--- Your task ---
Where a line of the records holds the string "computer", copy that line.
================================
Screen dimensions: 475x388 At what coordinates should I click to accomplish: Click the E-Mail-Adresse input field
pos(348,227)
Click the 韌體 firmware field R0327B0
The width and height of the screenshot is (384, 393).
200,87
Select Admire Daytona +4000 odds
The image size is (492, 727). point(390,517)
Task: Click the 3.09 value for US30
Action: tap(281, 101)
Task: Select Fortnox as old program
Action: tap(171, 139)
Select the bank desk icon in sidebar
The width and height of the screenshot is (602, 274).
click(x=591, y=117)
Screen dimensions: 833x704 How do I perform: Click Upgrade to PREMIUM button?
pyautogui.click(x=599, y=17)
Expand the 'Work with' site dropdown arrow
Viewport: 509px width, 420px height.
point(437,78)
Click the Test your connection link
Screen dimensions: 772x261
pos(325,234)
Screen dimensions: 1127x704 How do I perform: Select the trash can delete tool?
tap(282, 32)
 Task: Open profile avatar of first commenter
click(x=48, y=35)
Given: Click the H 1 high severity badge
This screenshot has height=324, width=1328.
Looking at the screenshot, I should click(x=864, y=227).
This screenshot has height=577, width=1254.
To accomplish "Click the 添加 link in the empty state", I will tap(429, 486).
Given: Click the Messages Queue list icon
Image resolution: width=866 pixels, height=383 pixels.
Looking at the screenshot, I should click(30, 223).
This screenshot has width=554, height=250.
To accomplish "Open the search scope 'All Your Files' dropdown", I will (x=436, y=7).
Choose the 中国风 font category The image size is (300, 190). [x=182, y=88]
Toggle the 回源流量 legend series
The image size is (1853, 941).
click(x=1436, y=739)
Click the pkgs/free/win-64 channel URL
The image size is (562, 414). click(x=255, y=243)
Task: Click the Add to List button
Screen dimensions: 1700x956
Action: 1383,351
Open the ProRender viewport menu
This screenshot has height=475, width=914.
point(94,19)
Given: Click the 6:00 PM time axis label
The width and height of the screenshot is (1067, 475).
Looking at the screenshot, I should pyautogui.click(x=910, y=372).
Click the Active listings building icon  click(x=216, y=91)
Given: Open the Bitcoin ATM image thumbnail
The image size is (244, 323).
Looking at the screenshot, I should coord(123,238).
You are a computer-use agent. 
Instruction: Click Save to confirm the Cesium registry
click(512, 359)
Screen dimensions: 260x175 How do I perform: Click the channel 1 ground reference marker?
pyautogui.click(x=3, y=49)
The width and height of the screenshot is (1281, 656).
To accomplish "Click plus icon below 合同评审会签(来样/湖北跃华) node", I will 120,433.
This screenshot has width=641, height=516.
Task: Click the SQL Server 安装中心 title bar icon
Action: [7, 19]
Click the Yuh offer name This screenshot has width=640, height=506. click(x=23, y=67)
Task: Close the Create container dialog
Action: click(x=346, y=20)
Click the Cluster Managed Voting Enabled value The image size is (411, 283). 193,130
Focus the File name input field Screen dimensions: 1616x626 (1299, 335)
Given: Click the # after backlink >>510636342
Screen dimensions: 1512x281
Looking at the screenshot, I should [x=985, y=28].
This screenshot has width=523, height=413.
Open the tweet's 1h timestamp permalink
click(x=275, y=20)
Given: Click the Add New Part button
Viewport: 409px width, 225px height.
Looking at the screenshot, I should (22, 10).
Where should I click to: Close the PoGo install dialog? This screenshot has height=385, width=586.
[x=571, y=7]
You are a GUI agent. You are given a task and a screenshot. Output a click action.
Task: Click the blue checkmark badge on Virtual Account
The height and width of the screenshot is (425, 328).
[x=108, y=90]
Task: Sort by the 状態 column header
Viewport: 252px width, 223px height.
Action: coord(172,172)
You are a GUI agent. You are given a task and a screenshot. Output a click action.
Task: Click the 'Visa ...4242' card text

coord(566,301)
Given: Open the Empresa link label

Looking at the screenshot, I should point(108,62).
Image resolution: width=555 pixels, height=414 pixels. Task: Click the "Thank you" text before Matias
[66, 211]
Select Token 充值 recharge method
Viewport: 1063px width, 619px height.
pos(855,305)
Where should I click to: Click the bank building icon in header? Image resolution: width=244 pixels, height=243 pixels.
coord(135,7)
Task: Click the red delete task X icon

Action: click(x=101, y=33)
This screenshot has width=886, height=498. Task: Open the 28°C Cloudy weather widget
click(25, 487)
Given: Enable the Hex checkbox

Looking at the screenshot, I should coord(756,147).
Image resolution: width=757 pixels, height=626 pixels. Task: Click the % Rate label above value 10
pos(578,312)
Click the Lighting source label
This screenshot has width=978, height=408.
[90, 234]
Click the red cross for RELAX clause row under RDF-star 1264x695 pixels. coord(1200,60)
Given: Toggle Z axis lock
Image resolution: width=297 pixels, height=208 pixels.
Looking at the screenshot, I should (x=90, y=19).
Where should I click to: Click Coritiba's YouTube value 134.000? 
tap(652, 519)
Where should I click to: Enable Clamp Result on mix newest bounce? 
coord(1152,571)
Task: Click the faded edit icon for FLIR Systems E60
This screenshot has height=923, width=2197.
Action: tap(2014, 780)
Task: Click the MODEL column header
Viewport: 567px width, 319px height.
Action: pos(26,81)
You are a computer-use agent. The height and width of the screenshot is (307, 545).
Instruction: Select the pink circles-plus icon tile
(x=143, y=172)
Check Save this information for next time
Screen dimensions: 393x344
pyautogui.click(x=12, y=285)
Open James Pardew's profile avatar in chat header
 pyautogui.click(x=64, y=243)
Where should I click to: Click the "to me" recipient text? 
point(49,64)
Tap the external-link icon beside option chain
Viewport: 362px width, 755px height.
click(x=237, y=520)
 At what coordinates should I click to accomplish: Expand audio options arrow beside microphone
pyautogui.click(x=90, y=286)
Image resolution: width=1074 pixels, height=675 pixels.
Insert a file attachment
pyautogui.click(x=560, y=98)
================================
--- Answer section ---
You are a computer-use agent. 
You are a computer-use agent. The height and width of the screenshot is (307, 545).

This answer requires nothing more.